Anche a Oriente, insomma, perde colpi l’ascensore sociale, quello che ha consentito a molti talenti di emergere in un’inedita nuova “terra delle opportunità”. E lo Stato, tra una repressione del dissenso a Hong Kong e l’altra, cerca di trovare soluzioni nuove. Anzi, antiche. E insufficienti. “Non possiamo tornare indietro, rinnegando l’igiene”, recita una lettera di protesta contro il premier pubblicata dal Quotidiano del Popolo, un evento rarissimo.
Il conflitto che cova nella società cinese non è poi così diverso dal malessere americano cui ha fatto da detonatore l’esplosione della protesta razziale, ma che trae alimento dalle enormi disparità di reddito destinate a condizionare il voto del prossimo novembre quando si confronteranno l’America che chiede un aumento della spesa sanitaria (e delle tasse) con quella che, da Ronald Reagan a Donald Trump, non ha lesinato sgravi fiscali e bonus vari. Biden, se eletto e se dotato di maggioranza anche al Senato, cancellerà i tagli di imposte del 2017-18 e riporterà indietro gli utili per azione distribuiti dalle corporations. Il rialzo delle imposte sarà graduale, per non stroncare sul nascere la ripresa post-Covid, ma il messaggio sarà chiaro e sarà contro l’America del business.
E l’Europa? In qualche maniera, come sempre, si adeguerà alla corrente in arrivo da oltre Oceano.
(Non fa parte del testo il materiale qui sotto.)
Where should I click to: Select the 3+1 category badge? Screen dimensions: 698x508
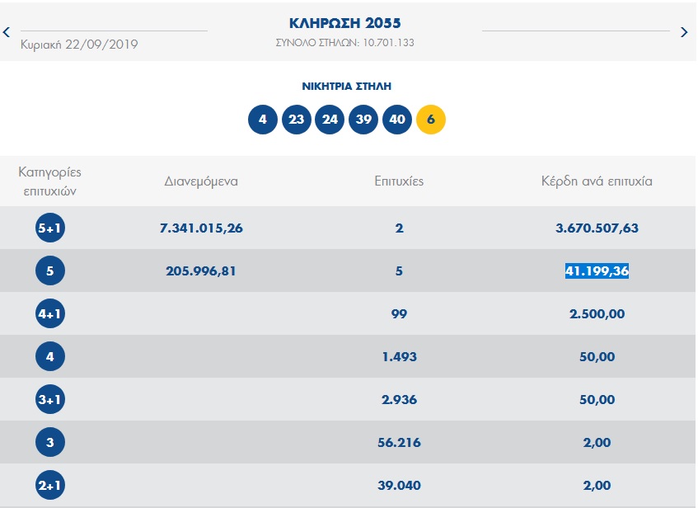coord(49,399)
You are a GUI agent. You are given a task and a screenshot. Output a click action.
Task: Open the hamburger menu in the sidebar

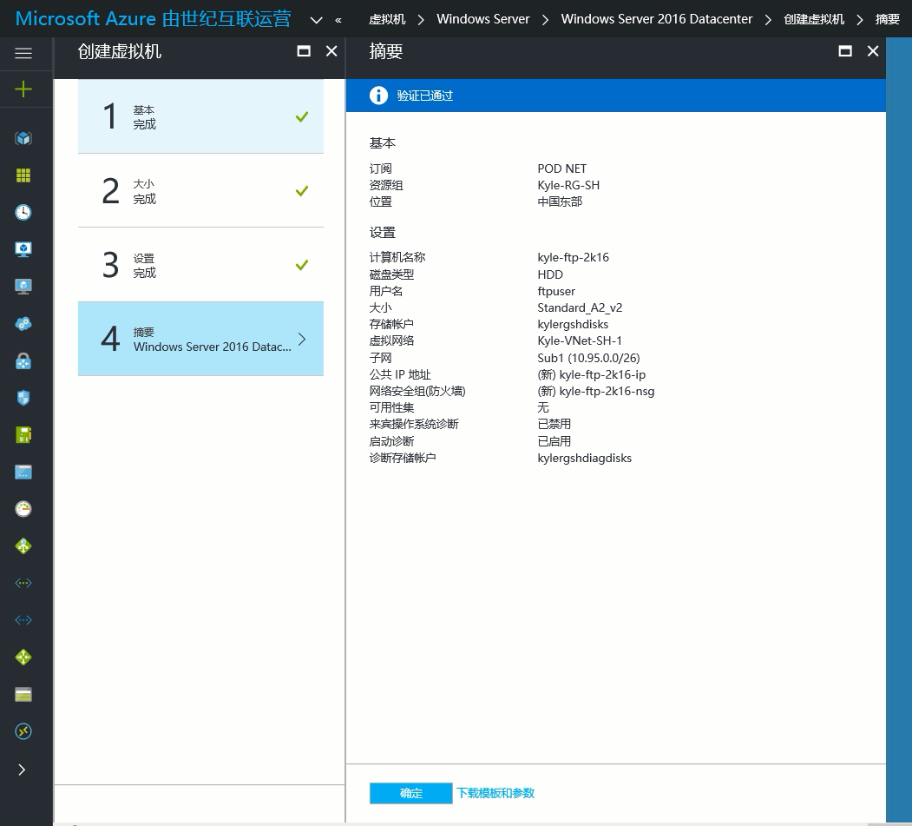(x=23, y=53)
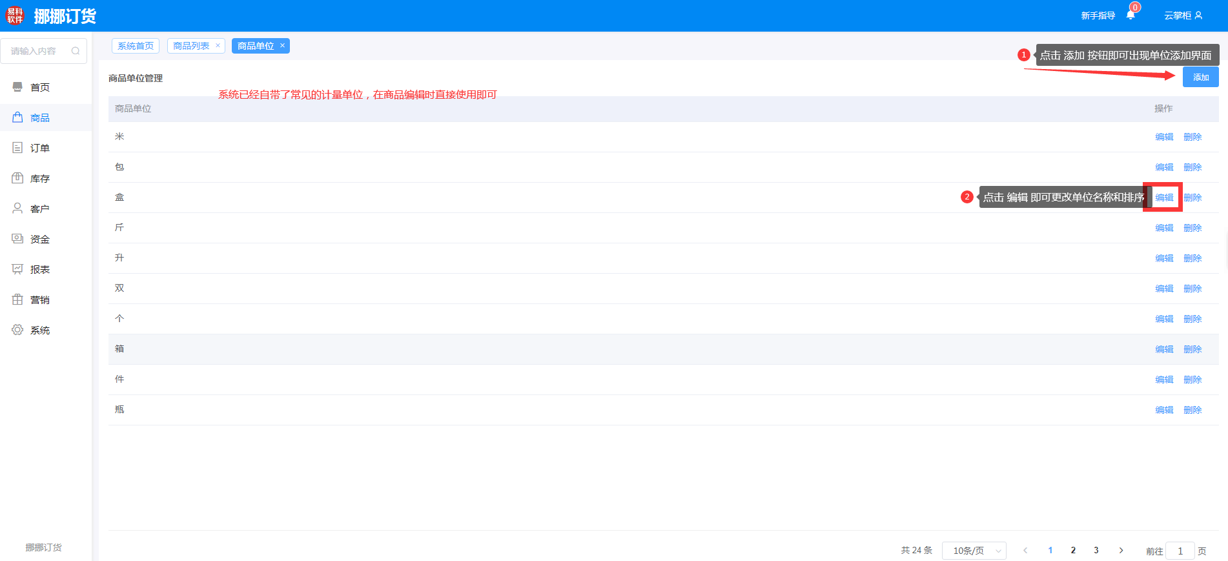This screenshot has height=561, width=1228.
Task: Open the 营销 marketing gift icon
Action: coord(17,300)
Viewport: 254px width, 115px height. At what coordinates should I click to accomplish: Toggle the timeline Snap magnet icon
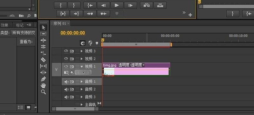pyautogui.click(x=83, y=43)
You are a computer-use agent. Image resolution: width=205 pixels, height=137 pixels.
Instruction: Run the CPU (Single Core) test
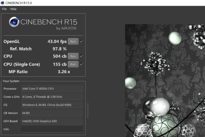click(73, 64)
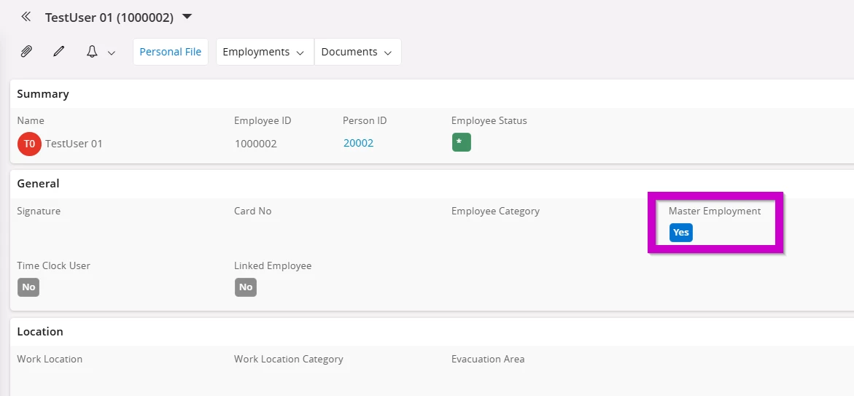
Task: Open the Documents dropdown
Action: (358, 52)
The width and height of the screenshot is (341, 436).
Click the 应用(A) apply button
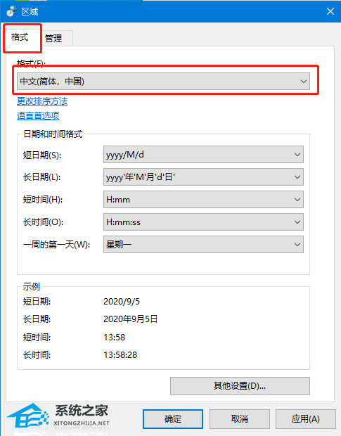tap(306, 419)
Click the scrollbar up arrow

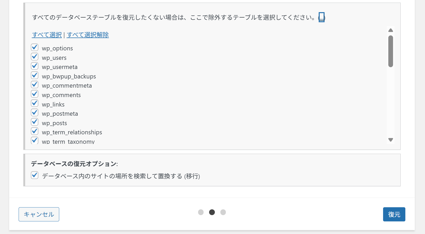click(x=390, y=30)
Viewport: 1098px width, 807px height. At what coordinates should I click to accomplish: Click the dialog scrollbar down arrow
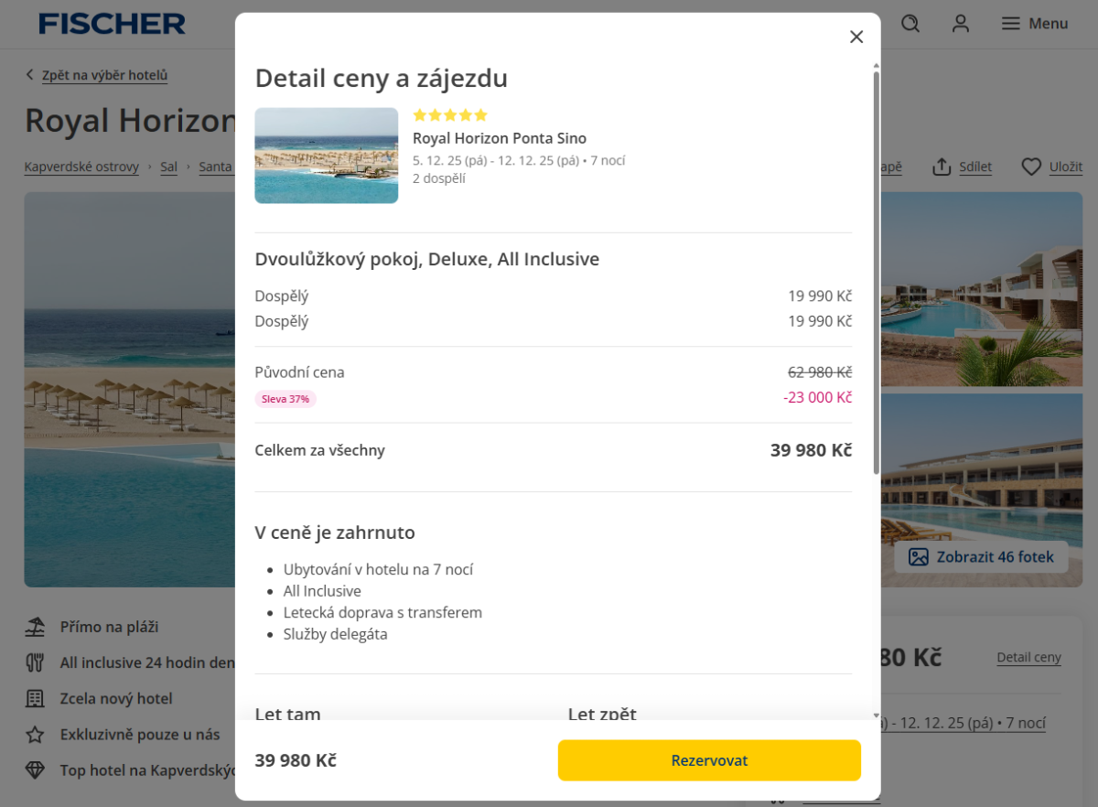(x=876, y=716)
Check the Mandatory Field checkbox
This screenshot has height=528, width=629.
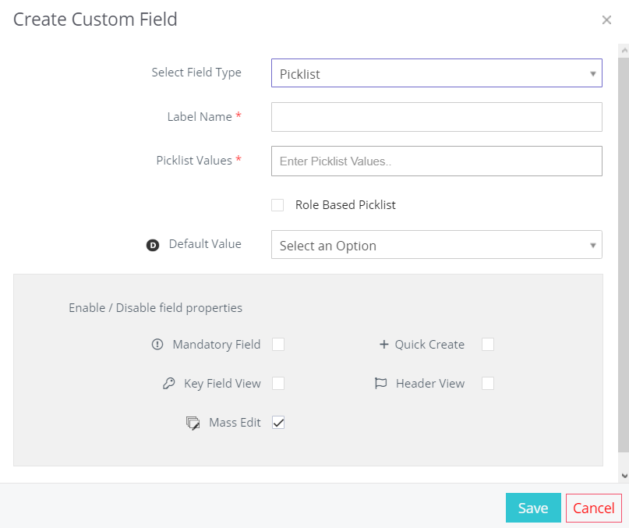(x=278, y=345)
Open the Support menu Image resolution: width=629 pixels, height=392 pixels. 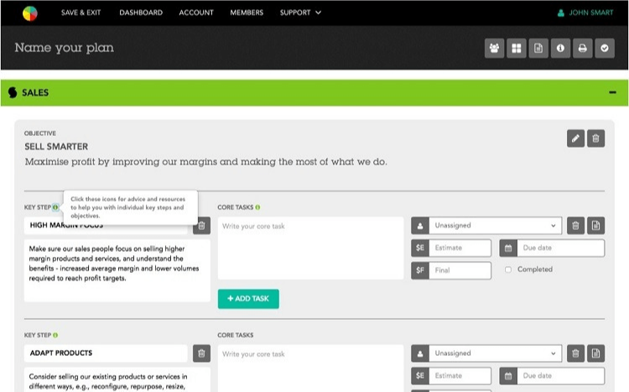click(300, 13)

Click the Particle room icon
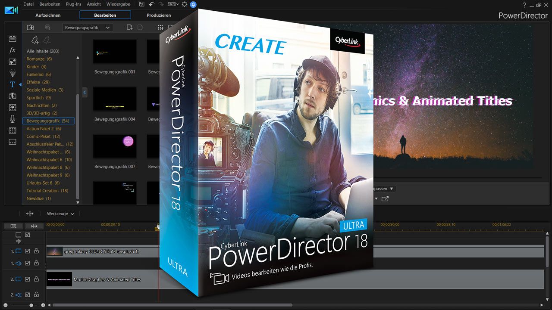point(13,73)
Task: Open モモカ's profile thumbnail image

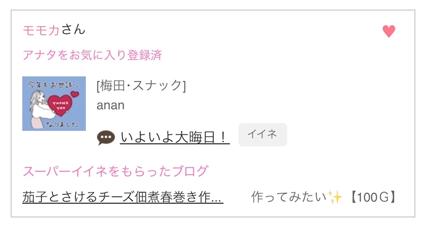Action: coord(54,104)
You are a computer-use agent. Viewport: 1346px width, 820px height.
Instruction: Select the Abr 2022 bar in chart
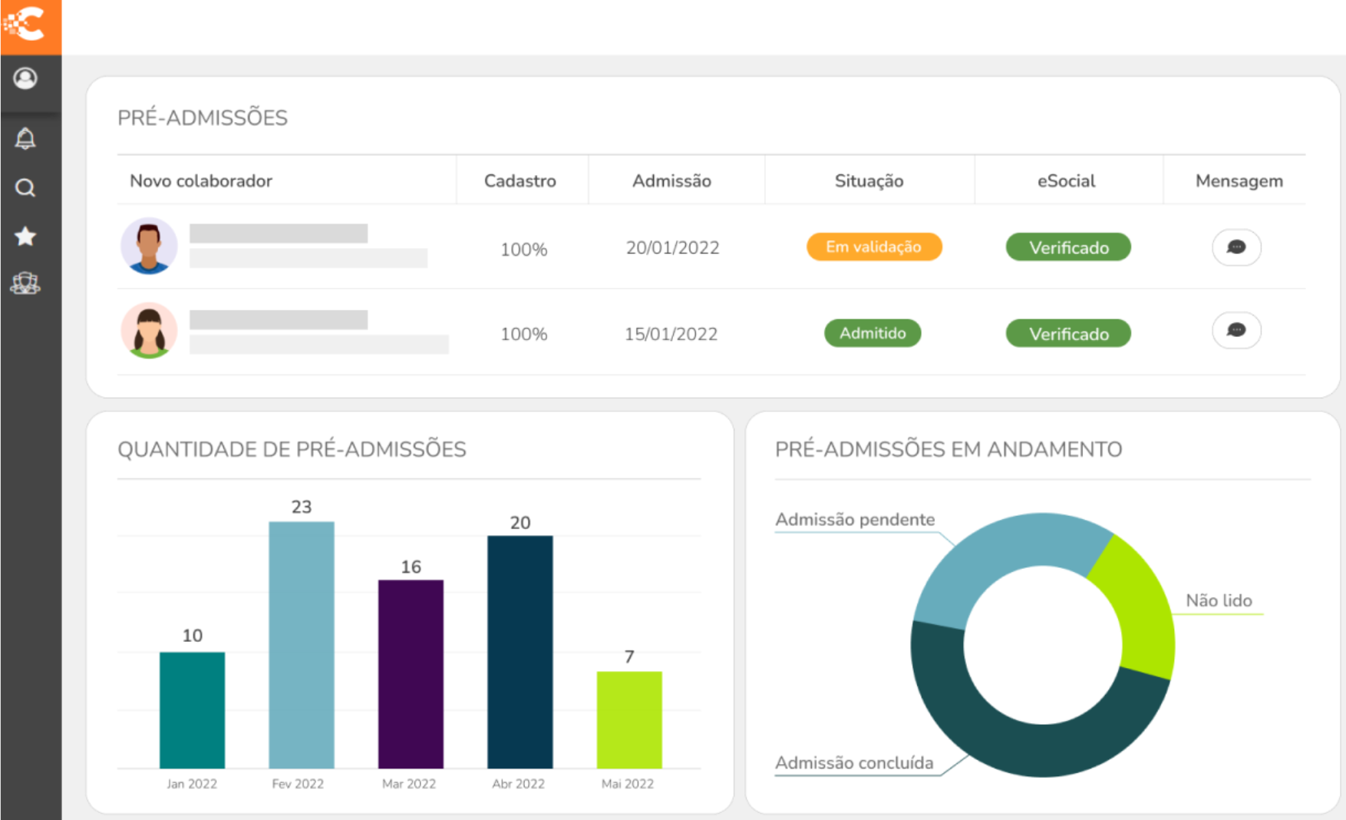(520, 653)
Ma prima dovrà affrontare il macigno del debito, che come un gigantesco iceberg minaccia di mandare a picco il Vecchio mondo, oggi affascinato dalla possibilità di stampare carta a volontà che, però, è destinata a trasformarsi in tante cambiali. Le grandi rivoluzioni, ci insegna la storia, nascono sempre da questioni fiscali. Ne sapeva qualcosa il povero Luigi XVI, assillato dall’affascinante ma impopolare consorte austriaca, che non trovò di meglio che indire gli Stati generali, una scelta che non gli portò del bene.